TASK TO CARRY OUT:
Identify each line in the listing that contains the string "label" and copy those lines.

GIVEN RECORDS:
>> Begin

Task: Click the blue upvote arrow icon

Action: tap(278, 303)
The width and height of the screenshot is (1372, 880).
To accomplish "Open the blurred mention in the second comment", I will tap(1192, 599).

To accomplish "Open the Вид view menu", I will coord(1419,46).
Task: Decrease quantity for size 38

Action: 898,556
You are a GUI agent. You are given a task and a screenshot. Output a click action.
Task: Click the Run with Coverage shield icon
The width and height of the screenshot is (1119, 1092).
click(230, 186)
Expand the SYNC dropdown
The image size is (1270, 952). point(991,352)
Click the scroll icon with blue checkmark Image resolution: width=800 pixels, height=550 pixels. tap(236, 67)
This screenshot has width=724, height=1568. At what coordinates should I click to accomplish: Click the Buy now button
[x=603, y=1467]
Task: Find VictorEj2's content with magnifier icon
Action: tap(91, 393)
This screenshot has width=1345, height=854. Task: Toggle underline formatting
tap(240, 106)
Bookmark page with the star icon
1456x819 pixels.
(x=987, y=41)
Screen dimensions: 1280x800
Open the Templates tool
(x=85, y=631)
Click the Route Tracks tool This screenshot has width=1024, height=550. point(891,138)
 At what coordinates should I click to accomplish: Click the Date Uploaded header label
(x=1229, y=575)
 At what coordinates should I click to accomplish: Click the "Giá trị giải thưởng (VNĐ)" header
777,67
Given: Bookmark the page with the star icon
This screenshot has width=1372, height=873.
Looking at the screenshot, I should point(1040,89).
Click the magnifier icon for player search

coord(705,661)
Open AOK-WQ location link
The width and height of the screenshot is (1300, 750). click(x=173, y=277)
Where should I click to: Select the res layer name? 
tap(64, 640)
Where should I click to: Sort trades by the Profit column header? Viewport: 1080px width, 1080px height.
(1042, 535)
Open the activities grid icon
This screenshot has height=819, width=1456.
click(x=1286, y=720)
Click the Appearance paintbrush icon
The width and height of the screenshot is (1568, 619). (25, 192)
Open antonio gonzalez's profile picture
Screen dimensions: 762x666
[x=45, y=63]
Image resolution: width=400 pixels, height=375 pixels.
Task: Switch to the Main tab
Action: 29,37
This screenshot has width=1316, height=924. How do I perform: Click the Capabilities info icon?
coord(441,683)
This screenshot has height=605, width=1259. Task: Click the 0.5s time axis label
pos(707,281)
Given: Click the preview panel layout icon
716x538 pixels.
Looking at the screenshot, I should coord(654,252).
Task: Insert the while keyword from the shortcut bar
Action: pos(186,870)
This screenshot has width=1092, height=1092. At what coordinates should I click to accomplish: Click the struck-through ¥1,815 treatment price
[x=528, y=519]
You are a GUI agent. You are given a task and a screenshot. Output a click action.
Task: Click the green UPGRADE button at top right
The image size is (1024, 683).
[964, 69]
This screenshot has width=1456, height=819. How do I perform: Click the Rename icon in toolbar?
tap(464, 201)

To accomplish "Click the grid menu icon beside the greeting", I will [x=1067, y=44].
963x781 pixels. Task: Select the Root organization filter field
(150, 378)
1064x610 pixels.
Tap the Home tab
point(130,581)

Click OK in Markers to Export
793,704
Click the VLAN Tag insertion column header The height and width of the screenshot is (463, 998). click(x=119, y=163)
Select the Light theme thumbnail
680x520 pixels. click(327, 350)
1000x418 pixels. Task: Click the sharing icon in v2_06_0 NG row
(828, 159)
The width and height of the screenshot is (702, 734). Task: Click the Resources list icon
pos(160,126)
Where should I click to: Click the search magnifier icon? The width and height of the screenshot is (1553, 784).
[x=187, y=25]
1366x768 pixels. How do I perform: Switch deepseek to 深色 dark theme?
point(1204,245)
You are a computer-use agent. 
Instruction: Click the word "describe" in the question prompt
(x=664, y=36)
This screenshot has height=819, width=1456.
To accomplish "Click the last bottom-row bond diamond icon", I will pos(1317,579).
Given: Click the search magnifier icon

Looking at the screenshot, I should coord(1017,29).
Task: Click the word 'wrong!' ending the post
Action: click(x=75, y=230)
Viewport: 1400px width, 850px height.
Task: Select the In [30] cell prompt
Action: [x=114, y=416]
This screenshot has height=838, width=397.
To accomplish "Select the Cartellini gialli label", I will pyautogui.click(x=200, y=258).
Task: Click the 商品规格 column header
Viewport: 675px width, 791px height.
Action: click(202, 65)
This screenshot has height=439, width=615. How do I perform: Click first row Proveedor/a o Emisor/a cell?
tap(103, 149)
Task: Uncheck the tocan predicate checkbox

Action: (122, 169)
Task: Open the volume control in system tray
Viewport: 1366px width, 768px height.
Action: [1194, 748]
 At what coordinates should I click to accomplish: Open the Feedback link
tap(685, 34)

>> End

RIGHT ANSWER:
 At what coordinates should I click to accomplish: Click the Date Uploaded header label
This screenshot has height=605, width=1259. Task: Click the 0.5s time axis label
To accomplish "Select the Cartellini gialli label", I will pyautogui.click(x=200, y=258).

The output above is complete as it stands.